Congrats to the “One Percent”

By pushing fake money onto the financial class, the feds have increased the share of national income made by the “One Percent” to three times what it was in the 1970s.

The bottom share had to go down.

There are 2.3 million people, for example, who earn more than $1 million a year. And the top 0.1% earn more than $6 million a year.

But the bottom half of the population has an average income of only $16,000. And seven out of 10 Americans, says USA Today, have less than $1,000 in savings.

How is it possible that an economy can be doing so well… when most people in it are worse off?

Casual readers will quickly tag us as bleeding-heart liberals whining about inequality. But we don’t care about “inequality.” What we care about is truth, justice, and the American way.
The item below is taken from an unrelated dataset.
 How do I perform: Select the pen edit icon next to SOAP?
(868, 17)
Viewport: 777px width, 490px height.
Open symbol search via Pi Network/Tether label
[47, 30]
Which is to say, if a person earns his money honestly, it should be a rough measure of what he deserves. Or at least what other people are willing to pay him.
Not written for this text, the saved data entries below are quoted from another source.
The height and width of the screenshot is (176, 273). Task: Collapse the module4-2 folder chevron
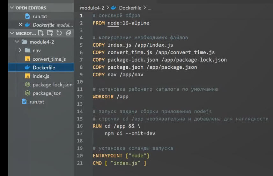pos(17,42)
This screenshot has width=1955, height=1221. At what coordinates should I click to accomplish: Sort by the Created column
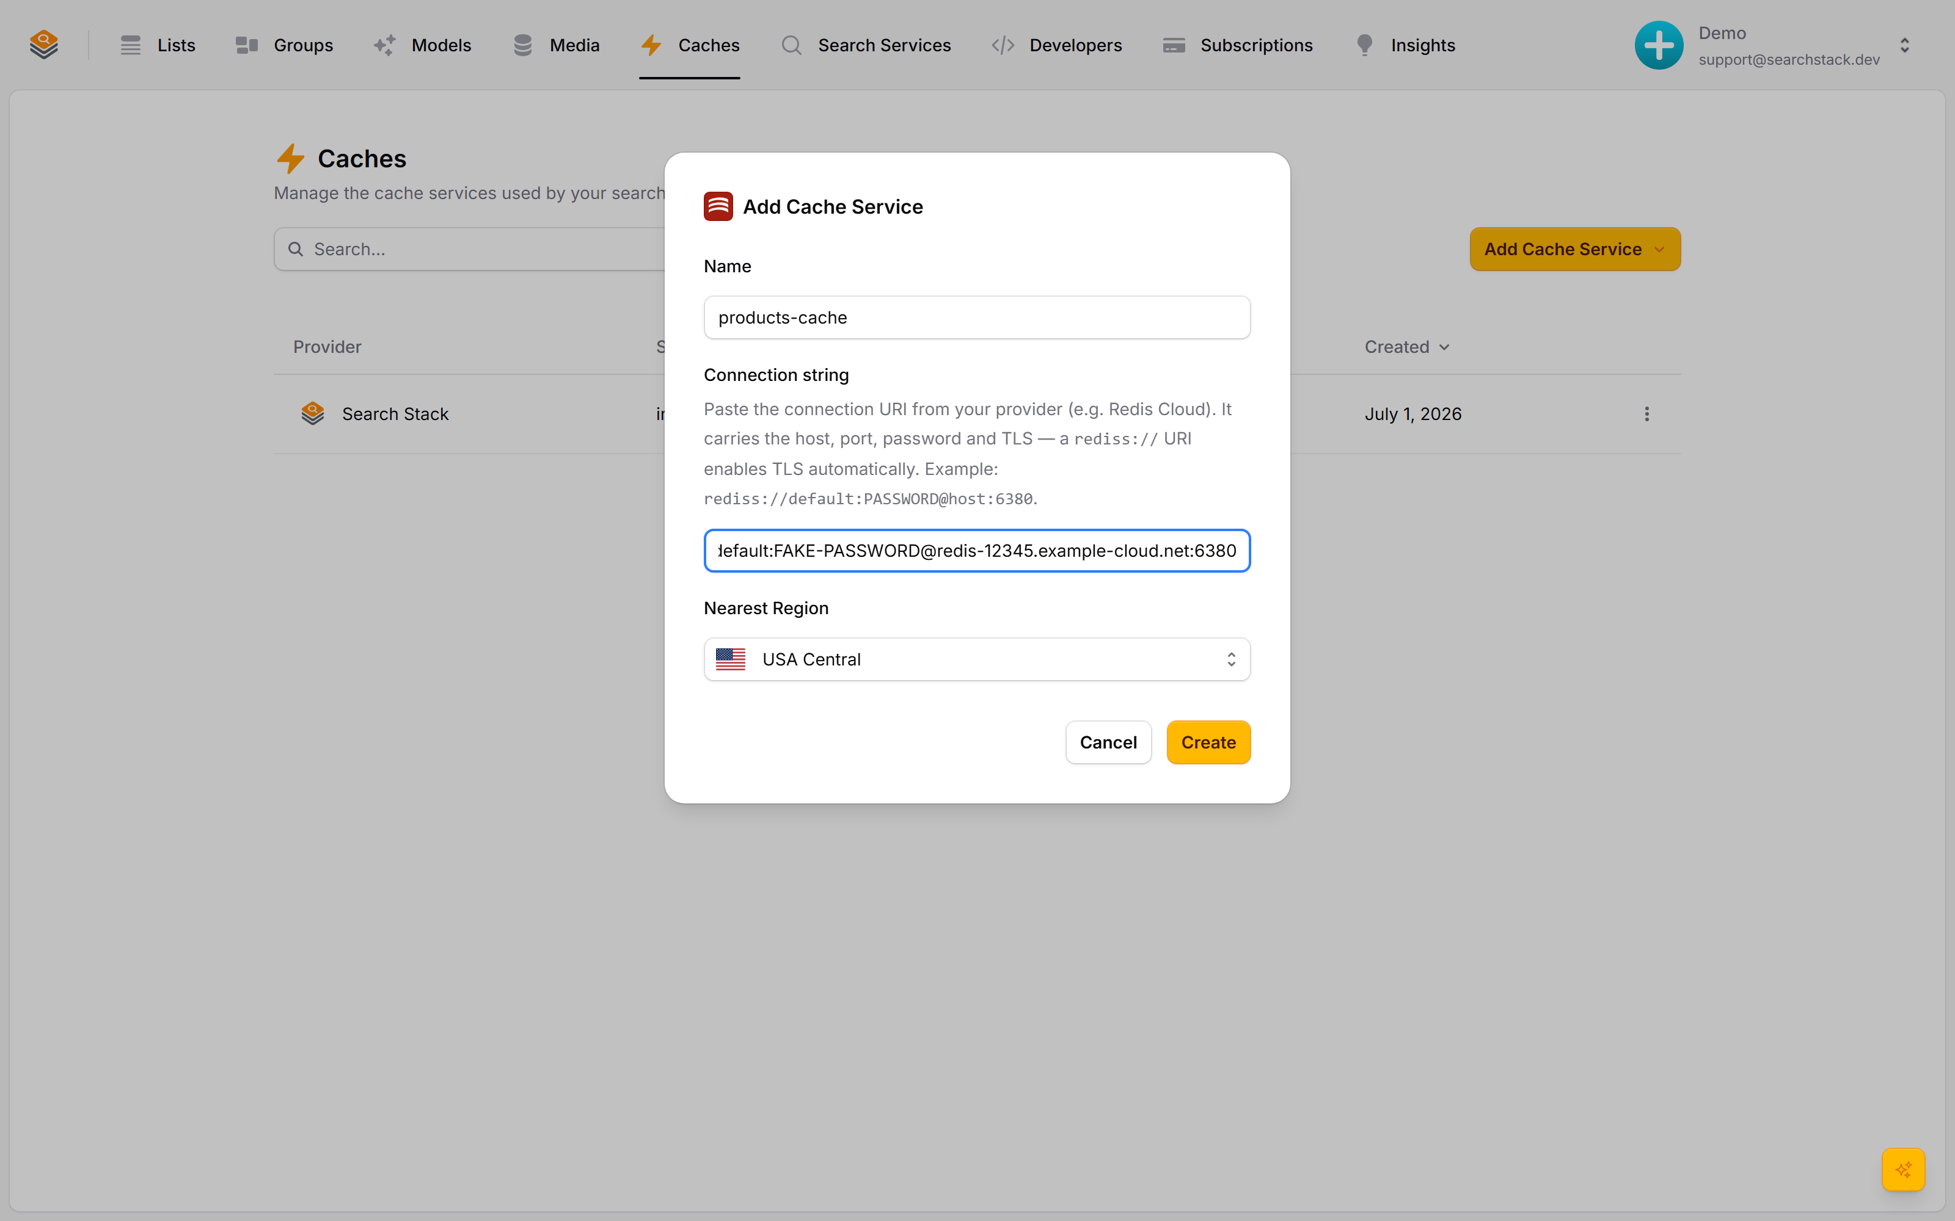1406,346

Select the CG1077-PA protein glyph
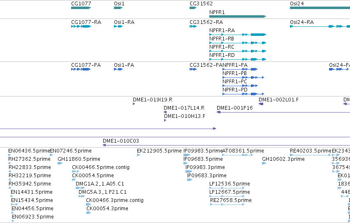coord(81,69)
In a free, win-win world, what you get is related to – if not exactly equal to – what you give.

But in the 1970s, the top 0.1% got 10% of the nation’s income. Now, it gets 20% – twice as much.

What are the rich giving to deserve twice the income share? Are they giving twice as much?

The bottom 90% got 35% of national income as recently as 1980. Now, they only get 25%.

What happened? Do they give so much less? Or is the system rigged against them?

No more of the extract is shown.